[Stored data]
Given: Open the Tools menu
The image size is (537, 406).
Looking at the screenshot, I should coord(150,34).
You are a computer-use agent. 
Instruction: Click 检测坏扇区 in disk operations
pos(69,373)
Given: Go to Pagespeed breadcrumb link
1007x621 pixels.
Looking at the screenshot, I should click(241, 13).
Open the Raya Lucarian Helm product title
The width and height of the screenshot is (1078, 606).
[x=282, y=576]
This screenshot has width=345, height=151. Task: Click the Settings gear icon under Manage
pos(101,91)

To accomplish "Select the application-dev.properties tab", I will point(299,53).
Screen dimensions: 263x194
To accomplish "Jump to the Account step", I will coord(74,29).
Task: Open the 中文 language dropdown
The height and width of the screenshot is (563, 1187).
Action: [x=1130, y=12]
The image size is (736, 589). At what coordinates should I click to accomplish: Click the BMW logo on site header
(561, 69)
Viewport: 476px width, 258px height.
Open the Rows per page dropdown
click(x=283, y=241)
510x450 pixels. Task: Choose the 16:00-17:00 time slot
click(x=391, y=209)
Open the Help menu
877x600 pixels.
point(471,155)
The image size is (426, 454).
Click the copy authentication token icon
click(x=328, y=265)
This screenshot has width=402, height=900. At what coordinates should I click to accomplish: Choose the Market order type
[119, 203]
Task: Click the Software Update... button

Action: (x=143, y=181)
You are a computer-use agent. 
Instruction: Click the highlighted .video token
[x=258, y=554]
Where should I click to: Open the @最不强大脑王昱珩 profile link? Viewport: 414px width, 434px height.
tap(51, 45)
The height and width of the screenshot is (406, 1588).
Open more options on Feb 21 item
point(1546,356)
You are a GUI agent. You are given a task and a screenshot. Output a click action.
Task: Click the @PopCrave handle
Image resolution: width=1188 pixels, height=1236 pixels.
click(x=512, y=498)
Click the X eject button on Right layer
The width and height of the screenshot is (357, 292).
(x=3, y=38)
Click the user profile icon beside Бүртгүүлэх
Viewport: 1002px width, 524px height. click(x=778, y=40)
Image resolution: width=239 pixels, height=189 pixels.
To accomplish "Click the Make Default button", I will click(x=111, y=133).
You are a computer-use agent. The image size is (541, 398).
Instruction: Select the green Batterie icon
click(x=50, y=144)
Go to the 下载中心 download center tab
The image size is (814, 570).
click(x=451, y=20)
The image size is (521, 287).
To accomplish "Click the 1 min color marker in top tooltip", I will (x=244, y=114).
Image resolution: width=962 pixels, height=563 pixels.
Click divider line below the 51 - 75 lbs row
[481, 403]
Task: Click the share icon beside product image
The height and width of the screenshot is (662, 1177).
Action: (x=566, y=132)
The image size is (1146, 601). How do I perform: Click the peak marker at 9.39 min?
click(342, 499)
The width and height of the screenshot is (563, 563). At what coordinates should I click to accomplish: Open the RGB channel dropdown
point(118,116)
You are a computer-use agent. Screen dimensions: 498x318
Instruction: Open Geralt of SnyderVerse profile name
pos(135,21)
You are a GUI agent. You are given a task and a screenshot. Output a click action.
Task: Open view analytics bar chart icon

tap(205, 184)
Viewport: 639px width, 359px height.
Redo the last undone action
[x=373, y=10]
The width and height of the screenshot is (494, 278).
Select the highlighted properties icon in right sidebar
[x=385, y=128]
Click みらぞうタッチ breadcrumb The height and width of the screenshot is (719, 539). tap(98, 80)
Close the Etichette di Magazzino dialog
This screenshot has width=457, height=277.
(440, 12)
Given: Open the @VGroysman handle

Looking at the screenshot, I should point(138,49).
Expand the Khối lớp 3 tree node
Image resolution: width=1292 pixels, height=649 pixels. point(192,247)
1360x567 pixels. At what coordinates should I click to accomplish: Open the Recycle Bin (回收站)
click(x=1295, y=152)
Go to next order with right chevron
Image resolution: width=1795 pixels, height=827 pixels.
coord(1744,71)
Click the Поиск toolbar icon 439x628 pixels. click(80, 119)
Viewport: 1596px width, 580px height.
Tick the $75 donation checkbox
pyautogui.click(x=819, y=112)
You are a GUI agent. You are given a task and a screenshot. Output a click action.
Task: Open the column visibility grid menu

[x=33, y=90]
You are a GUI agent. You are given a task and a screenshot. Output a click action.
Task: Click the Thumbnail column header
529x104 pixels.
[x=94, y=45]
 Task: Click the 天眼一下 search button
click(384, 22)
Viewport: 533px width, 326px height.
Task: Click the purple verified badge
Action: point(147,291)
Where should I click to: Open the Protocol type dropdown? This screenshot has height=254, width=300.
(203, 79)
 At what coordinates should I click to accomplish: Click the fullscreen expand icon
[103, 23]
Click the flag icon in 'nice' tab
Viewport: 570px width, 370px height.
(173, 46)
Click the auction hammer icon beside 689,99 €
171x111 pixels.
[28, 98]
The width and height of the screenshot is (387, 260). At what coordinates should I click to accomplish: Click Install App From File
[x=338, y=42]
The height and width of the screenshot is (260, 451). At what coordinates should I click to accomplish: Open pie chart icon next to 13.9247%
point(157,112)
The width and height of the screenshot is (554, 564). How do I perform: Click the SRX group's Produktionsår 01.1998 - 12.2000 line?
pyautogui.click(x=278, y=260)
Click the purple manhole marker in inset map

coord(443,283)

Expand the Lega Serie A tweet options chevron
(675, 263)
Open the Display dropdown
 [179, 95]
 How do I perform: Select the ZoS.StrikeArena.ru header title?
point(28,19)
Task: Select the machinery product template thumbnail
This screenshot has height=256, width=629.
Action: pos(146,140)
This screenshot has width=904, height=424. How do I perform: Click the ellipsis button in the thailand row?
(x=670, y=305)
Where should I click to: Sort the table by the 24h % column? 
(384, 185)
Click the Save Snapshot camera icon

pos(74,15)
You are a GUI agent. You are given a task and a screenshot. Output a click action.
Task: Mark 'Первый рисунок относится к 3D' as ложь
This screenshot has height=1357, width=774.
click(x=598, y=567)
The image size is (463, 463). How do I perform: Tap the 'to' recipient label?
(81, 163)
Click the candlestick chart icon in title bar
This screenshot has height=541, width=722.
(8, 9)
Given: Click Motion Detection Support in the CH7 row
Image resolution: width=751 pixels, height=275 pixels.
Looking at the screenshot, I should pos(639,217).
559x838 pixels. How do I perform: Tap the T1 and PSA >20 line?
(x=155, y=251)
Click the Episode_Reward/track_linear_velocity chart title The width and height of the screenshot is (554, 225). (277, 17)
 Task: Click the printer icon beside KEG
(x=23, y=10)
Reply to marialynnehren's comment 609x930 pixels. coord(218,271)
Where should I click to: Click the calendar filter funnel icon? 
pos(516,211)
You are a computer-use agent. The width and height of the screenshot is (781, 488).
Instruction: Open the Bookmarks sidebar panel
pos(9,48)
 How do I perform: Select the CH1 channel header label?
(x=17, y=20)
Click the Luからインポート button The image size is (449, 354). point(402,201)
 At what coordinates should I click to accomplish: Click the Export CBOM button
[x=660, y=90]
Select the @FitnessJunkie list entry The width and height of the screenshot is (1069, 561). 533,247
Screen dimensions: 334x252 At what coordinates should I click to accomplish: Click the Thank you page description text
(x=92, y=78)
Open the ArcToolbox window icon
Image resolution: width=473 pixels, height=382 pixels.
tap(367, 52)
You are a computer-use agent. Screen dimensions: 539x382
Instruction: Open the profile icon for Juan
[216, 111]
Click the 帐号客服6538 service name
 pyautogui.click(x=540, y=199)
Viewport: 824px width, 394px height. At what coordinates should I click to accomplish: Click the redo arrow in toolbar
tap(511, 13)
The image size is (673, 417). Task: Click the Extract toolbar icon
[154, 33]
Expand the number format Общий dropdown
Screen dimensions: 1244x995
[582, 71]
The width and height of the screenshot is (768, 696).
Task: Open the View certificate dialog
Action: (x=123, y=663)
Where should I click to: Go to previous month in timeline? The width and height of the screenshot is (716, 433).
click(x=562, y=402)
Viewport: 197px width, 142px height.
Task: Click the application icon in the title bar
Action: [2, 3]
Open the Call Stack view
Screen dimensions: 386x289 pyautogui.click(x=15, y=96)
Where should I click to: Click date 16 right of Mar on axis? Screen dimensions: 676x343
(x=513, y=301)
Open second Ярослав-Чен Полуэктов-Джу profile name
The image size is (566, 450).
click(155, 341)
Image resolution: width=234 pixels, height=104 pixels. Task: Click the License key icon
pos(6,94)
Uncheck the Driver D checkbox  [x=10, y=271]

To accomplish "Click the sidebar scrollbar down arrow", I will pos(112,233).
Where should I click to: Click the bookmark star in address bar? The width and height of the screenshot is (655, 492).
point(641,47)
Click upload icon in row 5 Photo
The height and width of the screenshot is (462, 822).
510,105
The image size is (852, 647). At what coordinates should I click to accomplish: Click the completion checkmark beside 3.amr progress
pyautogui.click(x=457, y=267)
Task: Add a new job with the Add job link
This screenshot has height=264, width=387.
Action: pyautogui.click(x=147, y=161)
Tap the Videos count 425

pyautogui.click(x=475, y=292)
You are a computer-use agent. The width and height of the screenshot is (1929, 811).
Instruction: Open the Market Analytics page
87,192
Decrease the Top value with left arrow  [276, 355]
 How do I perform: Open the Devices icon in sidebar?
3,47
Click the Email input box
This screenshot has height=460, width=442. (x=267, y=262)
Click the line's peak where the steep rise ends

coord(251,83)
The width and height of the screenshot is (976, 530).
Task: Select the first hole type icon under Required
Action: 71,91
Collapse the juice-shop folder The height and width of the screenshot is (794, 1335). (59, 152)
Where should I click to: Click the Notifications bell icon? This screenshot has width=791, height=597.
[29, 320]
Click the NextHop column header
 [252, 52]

PROBLEM TO WORK ON:
For this exercise, output exactly the lines above from the line with "Task: Click the Software Update... button" to the line with "The image size is (521, 287).", counting both, and leave out the rest.

TASK RESULT:
Task: Click the Software Update... button

Action: (x=143, y=181)
You are a computer-use agent. 
Instruction: Click the highlighted .video token
[x=258, y=554]
Where should I click to: Open the @最不强大脑王昱珩 profile link? Viewport: 414px width, 434px height.
tap(51, 45)
The height and width of the screenshot is (406, 1588).
Open more options on Feb 21 item
point(1546,356)
You are a GUI agent. You are given a task and a screenshot. Output a click action.
Task: Click the @PopCrave handle
Image resolution: width=1188 pixels, height=1236 pixels.
click(x=512, y=498)
Click the X eject button on Right layer
The width and height of the screenshot is (357, 292).
(x=3, y=38)
Click the user profile icon beside Бүртгүүлэх
Viewport: 1002px width, 524px height. click(x=778, y=40)
Image resolution: width=239 pixels, height=189 pixels.
To accomplish "Click the Make Default button", I will click(x=111, y=133).
You are a computer-use agent. The image size is (541, 398).
Instruction: Select the green Batterie icon
click(x=50, y=144)
Go to the 下载中心 download center tab
The image size is (814, 570).
click(x=451, y=20)
The image size is (521, 287).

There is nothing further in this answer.